Monday, Aug. 08, 1938

Chicago Project

Of all public galleries in the U. S., Manhattan's Museum of Modern Art was the first to draw upon the Federal Art Project for an important exhibition. The potentialities shown in the Museum's selection, called "New Horizons in American Art," elevated many a New Yorker's indifferent eyebrows (TIME, Sept. 21, 1936). In other cities, galleries have prudently gone slow on WPA exhibitions, waiting for quality to accumulate. Last week Chicago's great Art Institute, able to skim the cream from more than three years' work by local artists, opened the biggest, handsomest WPA show yet held in the U.S.

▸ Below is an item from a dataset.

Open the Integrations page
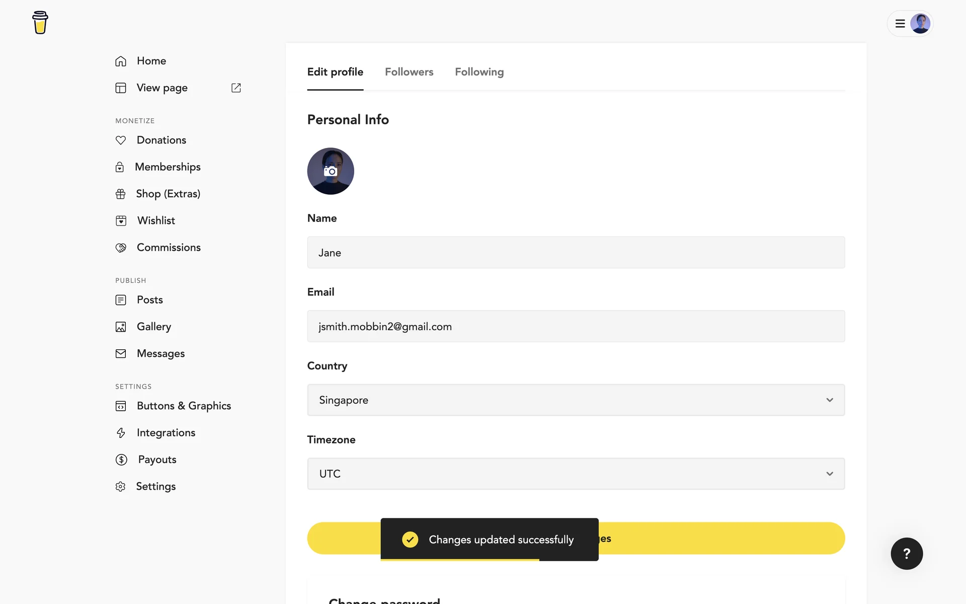The height and width of the screenshot is (604, 966). tap(166, 433)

To Chicagoans it seemed significant that this exhibition took the place of one of the Institute's established annuals--a summer show of independent Chicago artists. Although only about 300 artists are enrolled in the Chicago project, compared to about 1,200 in New York, the painting divisions in Chicago have been notable from the start for a higher average of professional competence. Apparent reason: making a living is harder in Chicago, more first-raters rate relief. Last week's 12,000 visitors, sauntering down the nine cool galleries of the Institute's east wing, found scarcely a boondoggling brush stroke.

Admired by critics of all schools were 50 skilled drawings and water colors from the Index of American Design. Like the State Guides produced by the Writers' Project, this nationwide compilation is the outcome of WPA teamwork. The stimulation of group work appearing elsewhere among the 320-odd paintings, prints, murals and sculpture on view was an occasion for pride to Daniel Catton Rich, the Art Institute's cheerful, hulking young director.

"To anyone interested in trends in American art," said he, "this exhibition is extremely revealing. ... A healthier balance between content and interpretation is on the way. We find artists on the same project influencing one another in the significant manner that artists' groups have always influenced their members. . . ."

Possibly just as influential on Chicago's WPA painting are certain restrictions on subject matter imposed by the assistant to the national director, shrewd, brown-eyed Mrs. Increase Robinson. They are: no nudes, no dives, no social propaganda. Presumably tranquilized by these exclusions, by a living wage of $94 a month and by freedom from any compulsion to be fashionable, such exhibiting artists as Raymond Breinin, Lester Schwartz, William Schwartz, Hester Miller Murray, Joseph Vavak and Mitchell Siporin showed growing talent, intelligence, style. In sculpture the variety was especially striking, from Mary Anderson's crisp Alice in Wonderland (see cut), in which the technique of Magazine Artist Joseph Christian Leyendecker seemed adapted to stone, to Edouard Chassaing's knotty, Gothic Aesculapius (see cut). Most curious planes were observed in a plaster "diorama" entitled Reclamation of Eroded Farm Land (see cut), by Chicago's rugged old-timer Rudolph Weisenborn.